● **DIRECTIONS FOR THIS TASK**:
Starting with the line that has "Screen dimensions: 270x135" in the records below and ending with the line that has "Open the US 30 index name", output those lines exactly and nothing more; omit the pictures.

● **INFORMATION PROVIDED**:
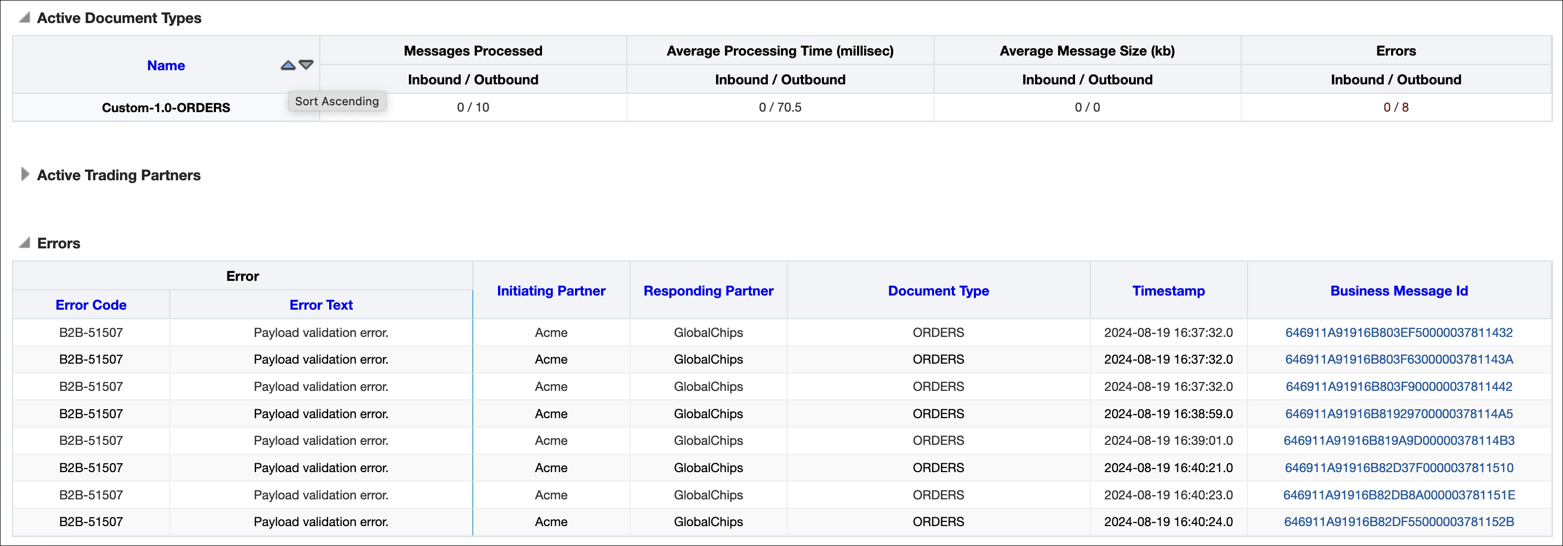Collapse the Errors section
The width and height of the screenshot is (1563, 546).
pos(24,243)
---
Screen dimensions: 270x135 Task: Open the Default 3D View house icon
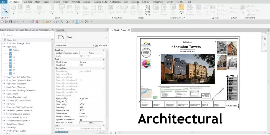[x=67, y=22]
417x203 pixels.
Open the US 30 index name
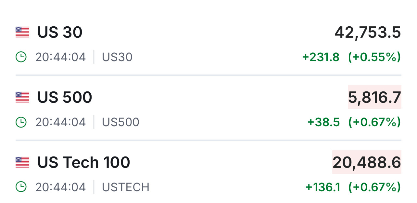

● **THE COMPLETED TASK**:
Screen dimensions: 270x135 Task: Open the Default 3D View house icon
[x=67, y=22]
417x203 pixels.
Open the US 30 index name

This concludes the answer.